What is required
Rewrite the records below, replacing "Select" with "Choose" wherever it occurs and leaving every other word unchanged. Omit the pictures from your version.

Data for this task
+++++

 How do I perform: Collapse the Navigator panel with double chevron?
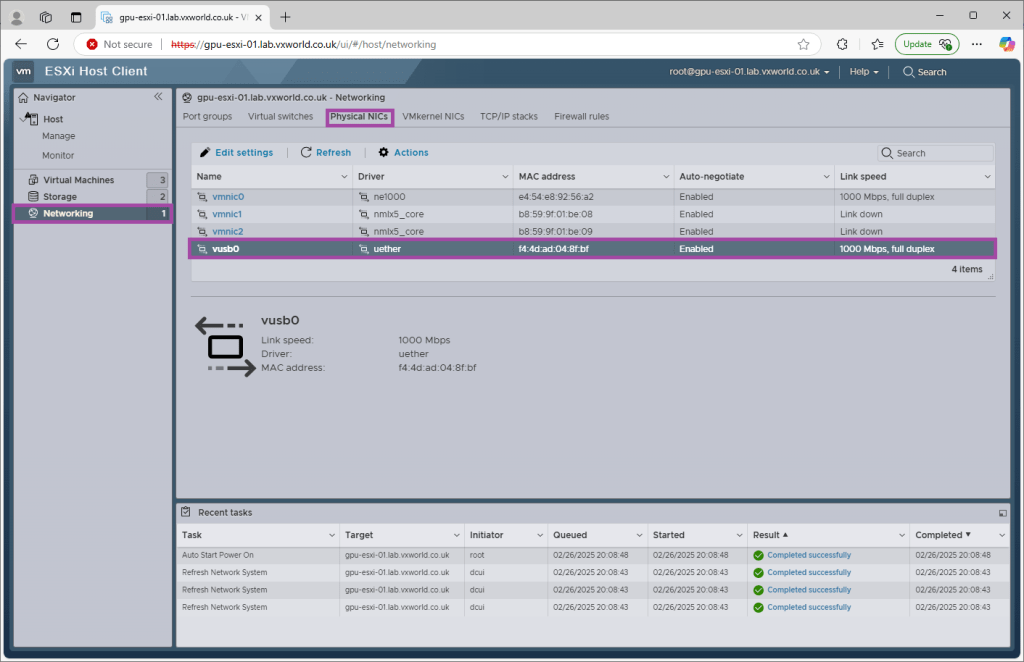pyautogui.click(x=158, y=97)
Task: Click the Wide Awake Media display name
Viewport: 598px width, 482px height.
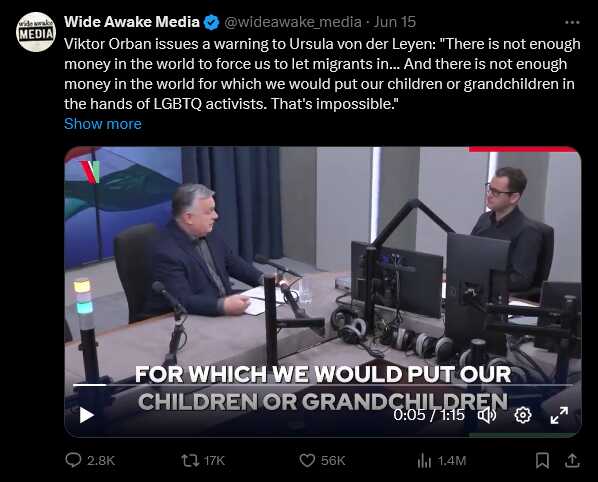Action: coord(132,22)
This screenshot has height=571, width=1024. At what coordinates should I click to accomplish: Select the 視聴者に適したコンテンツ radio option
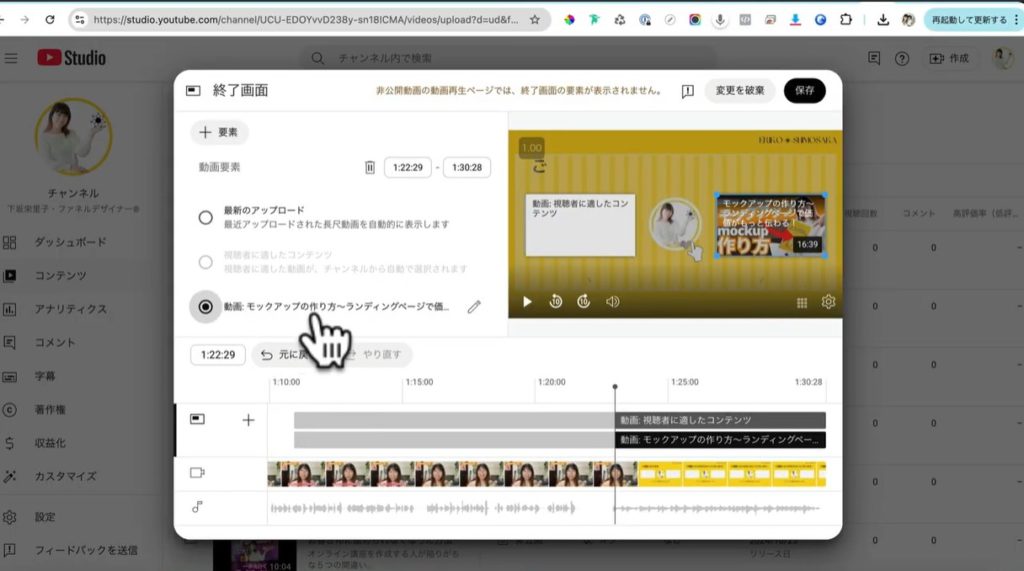coord(205,262)
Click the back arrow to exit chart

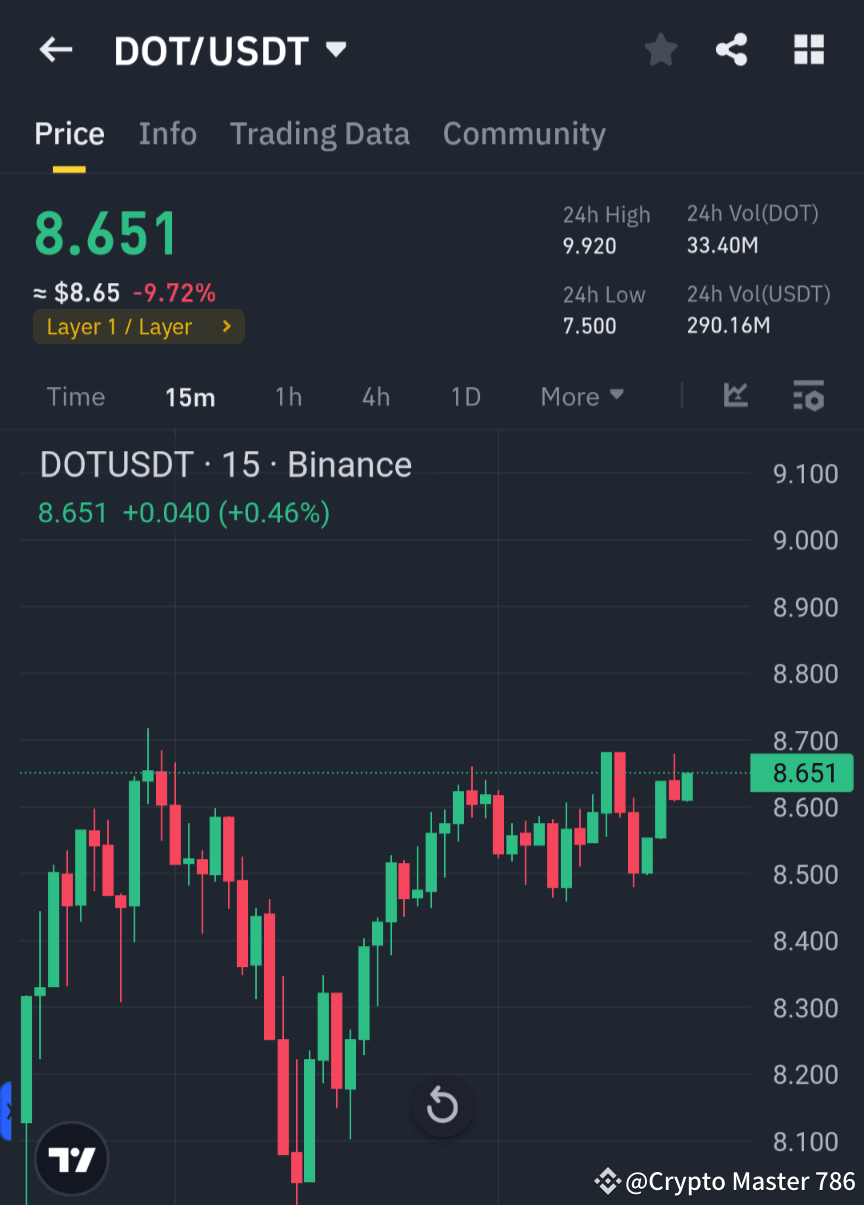pos(55,49)
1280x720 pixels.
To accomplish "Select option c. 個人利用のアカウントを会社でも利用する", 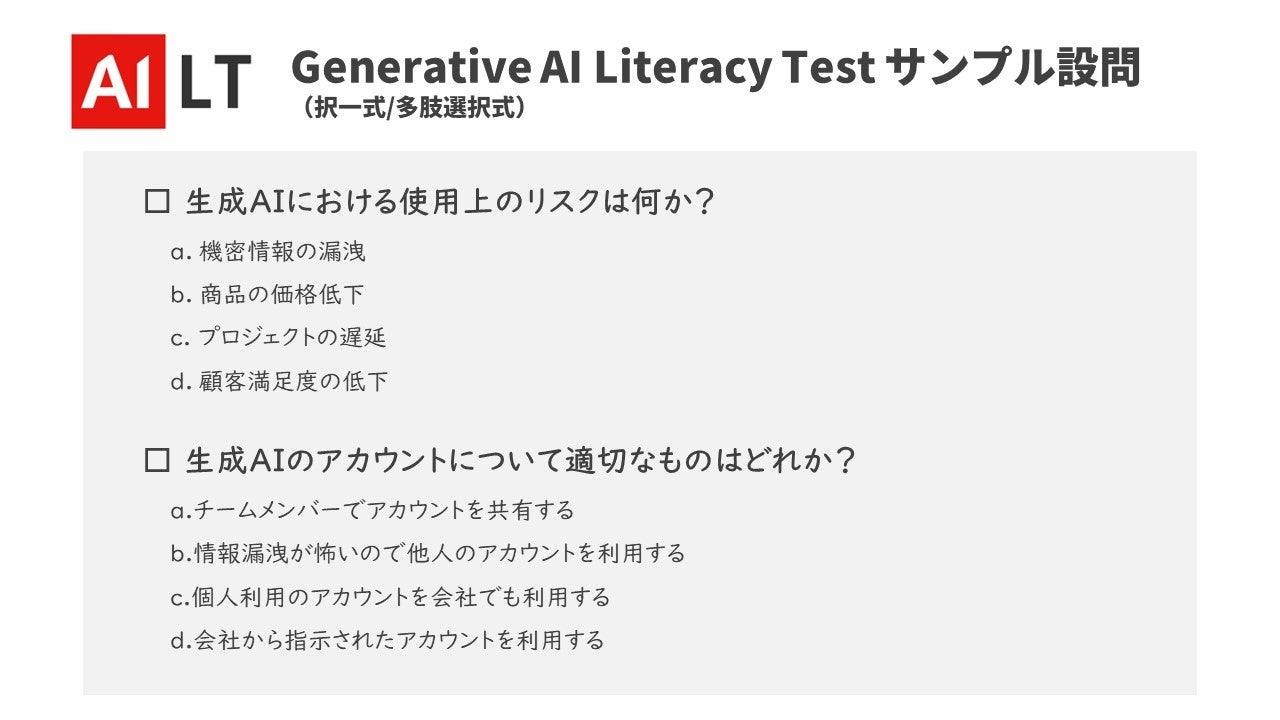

+++++

Task answer
 How do I perform: Collapse the Navigator panel with double chevron?
pyautogui.click(x=158, y=97)
Task: Click the Wide Awake Media display name
Viewport: 598px width, 482px height.
Action: coord(132,22)
This screenshot has height=571, width=1024. At what coordinates should I click to accomplish: Choose the 視聴者に適したコンテンツ radio option
coord(205,262)
Click the back arrow to exit chart

pos(55,49)
1280x720 pixels.
To accomplish "Choose option c. 個人利用のアカウントを会社でも利用する", 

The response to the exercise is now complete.